Aziz kilisesinin yakınındaki bir tepede. Katarzyna'da yürüyen bir bahçe ve tepenin eteğinde pitoresk bir meyve bahçesi düzenlendi. Gucine'de bayındırlık işlerinden boş zamanlarında Potocki kendini dinlenmeye ve çalışmaya adadı. Burada tüm günlerini birçok eser yaratıp bitirmekle geçirdi. Burada bayramlarda ailesini ve yakınlarını bir köy ziyafeti için kabul ederdi.
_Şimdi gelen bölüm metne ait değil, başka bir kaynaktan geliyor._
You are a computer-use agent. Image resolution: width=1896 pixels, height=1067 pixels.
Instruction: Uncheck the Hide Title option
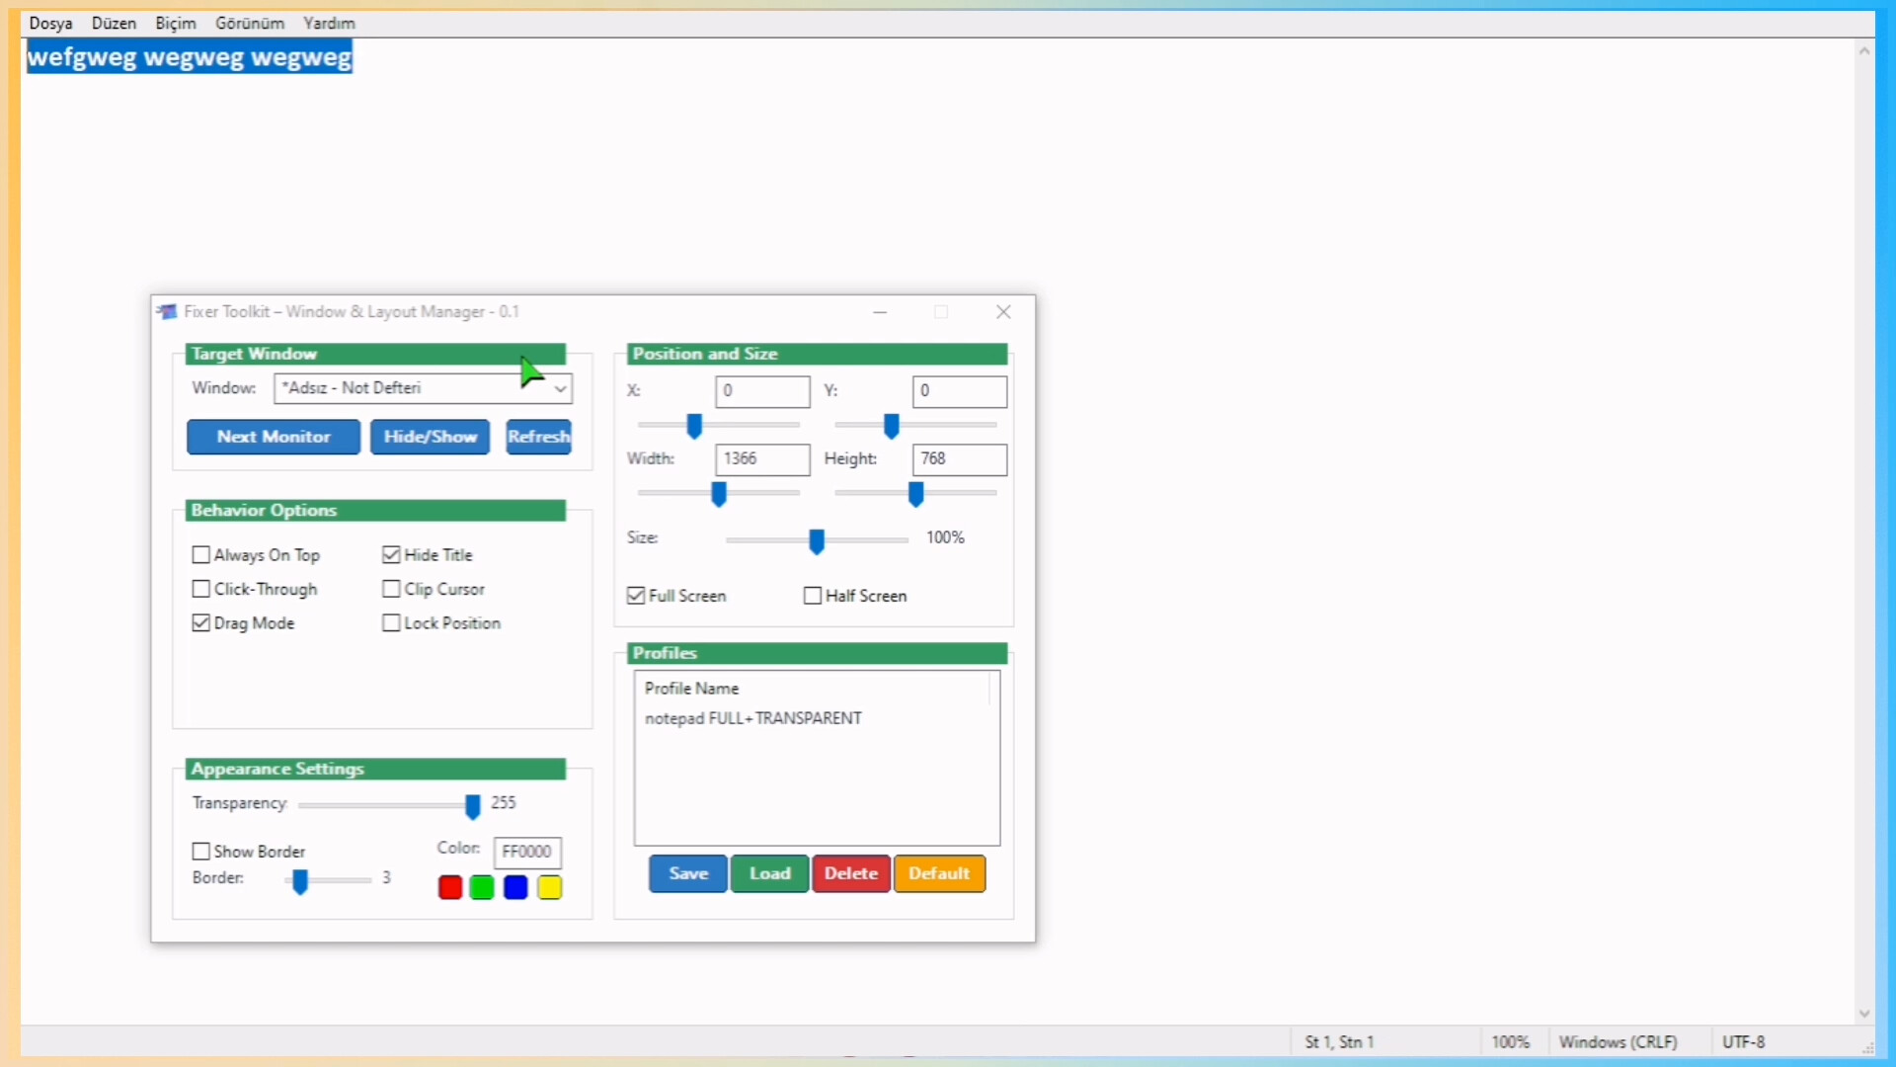390,554
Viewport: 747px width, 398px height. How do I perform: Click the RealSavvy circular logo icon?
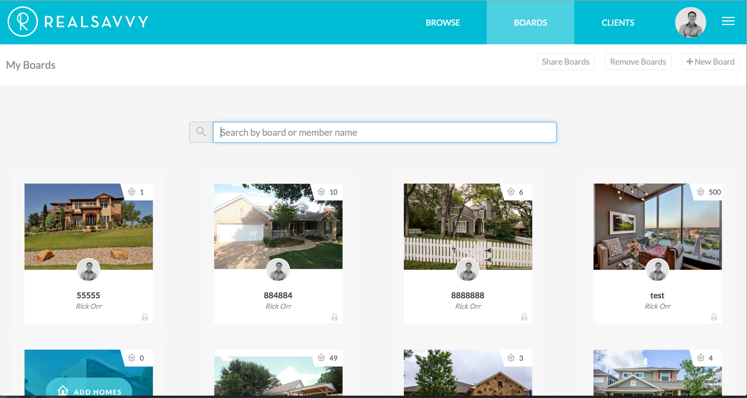coord(23,22)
Güçin, meskenli bir bahçe ve o dönemin ünlü insanları tarafından dikilmiş, farklı türde ağaçların bulunduğu küçük bir "koru" idi. Koruda sözde yer altı mezarları var - 18. ve 19. yüzyılların başında Vistula'nın yamacında, St.Petersburg kilisesi arasında inşa edilmiş romantik bir bahçe binası. Katarzyny ve Służew köyü. U planlı, beşik tonozlu ve yaklaşık 60 m uzunluğundaki tuğla koridor, koridorun iki yanında simetrik olarak yerleştirilmiş; bazılarında üç sıra var. Giriş, tipi bilinmeyen bir pavyondaydı. Bu bölgenin Stanislav Kostka Pototsky'ye ait olduğu dönemde, muhtemelen Mason locasının üyeleri burada toplanmıştır.
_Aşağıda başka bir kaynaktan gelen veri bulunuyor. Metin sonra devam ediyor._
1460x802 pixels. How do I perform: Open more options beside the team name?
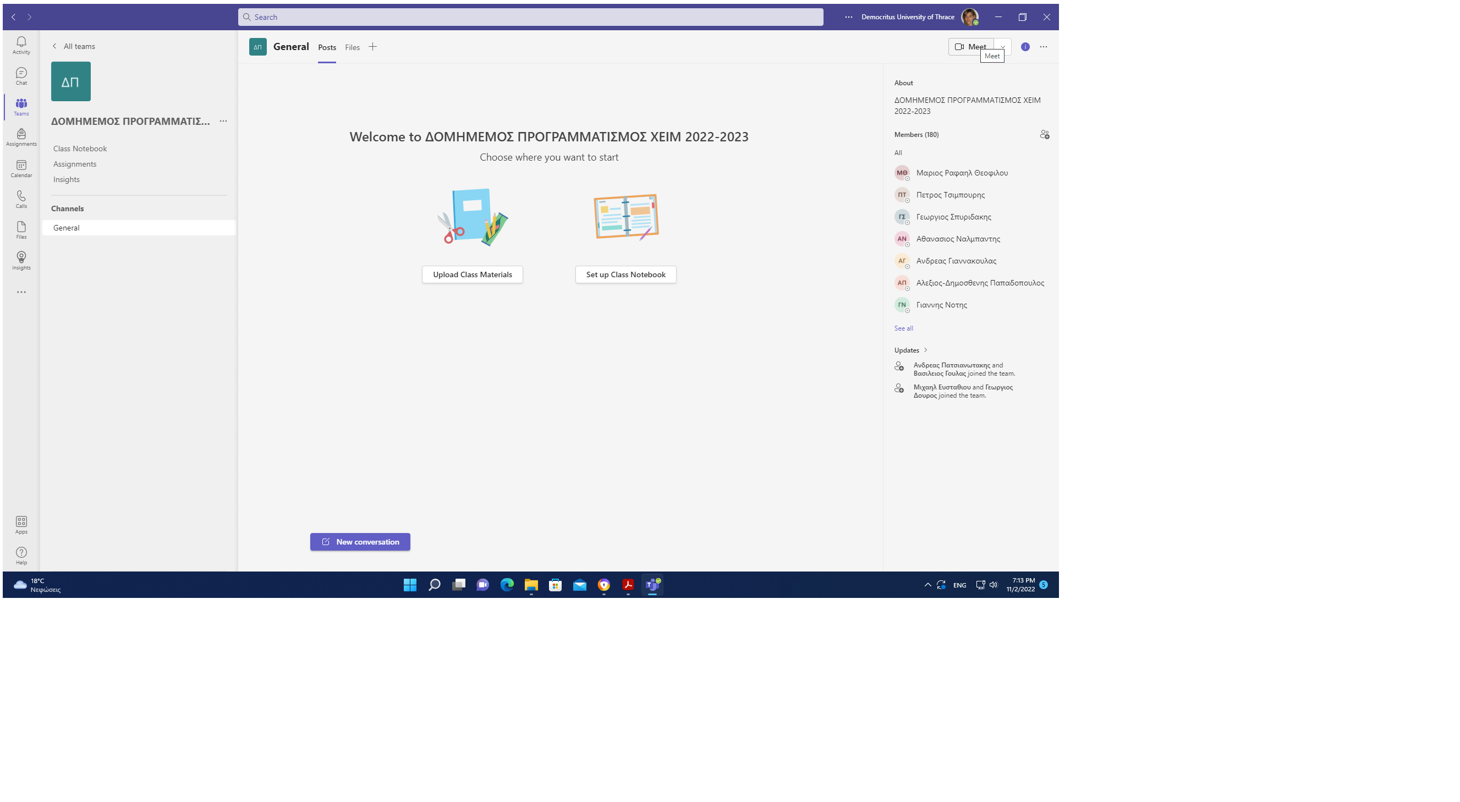(x=223, y=121)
1821-1830'da, yani Stanislav'ın ölümünden sonra eşi Alexandra Pototskaya, Guy'ı gölet üzerinde kurdu. Potocki ve 3 Mayıs Anayasası'nın ortak yazarı olan kardeşi Ignatius'un anısına adanmış bir anma bahçesiydi. Bir lahit, dikilitaşlar ve yazıtlı taşlar ile her iki devlet adamının akrabaları ve dostları tarafından dikilen ağaçlardan oluşuyordu. En büyüğü ve en etkileyicisi, 1824'te Alexandra Potocka pahasına inşa edilen, Scipio'nun antik mezarını örnek alan lahitti. Bu temel üzerine mermer bir urn ile tepesinde bir dikilitaş inşa edilmiştir.
1830'lardan itibaren bina bir yardımcı mahzen olarak kullanıldı; girişin yakınına bir havalandırma bacası yapılmıştır.
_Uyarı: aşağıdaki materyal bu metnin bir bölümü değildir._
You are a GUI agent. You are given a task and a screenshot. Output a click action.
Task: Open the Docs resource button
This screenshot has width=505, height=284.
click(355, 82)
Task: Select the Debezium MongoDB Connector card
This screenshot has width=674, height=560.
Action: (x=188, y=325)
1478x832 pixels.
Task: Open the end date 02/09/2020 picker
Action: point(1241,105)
Gücin, yalnızca 1856 yılına kadar Potocki ailesinin mülkiyetinde kaldı. Bundan sonra kiraya verildi, yavaş yavaş çürümeye başladı ve yerel halk tarafından da mahvoldu. Girişi olan köşk tamamen yıkıldı. Koridorun güneydoğu kısmı ve nişleri örten duvarların çoğu da yıkılmıştır.
Nesneyi kurtarma girişimi - bekçi evinin inşası ve yeni bir çit başarısız oldu.
En büyük yıkım 1939–1945'te meydana geldi. Sonra tepedeki tüm ağaçlar ve Koru'daki ağaçların çoğu kesildi.
Polonya Halk Cumhuriyeti sırasında, Przedsiębiorstwo Centrali Rybnej Gaja'da faaliyet gösterdi.
Savaştan sonra, Gucin-Gaju bölgesi balık merkezi ve komşu kilise olan St. Katarzyna arasında bölündü.
Şu anda binaya erişim zor ve ağır hasarlı. 1990'lı yıllarda mezarlık olarak anıtlar siciline dahil edilmiştir. Burası yarasalar için barınak ve kışlama yeridir. 2021 yılında Wilanów Kültür Parkı faaliyetleri kapsamında, lazer tarayıcı kullanılarak şehir adına yer altı koridorunun envanteri çıkarıldı.
Uçurumun eteğinde, doğal anıt olan bir grup saplı meşe vardır.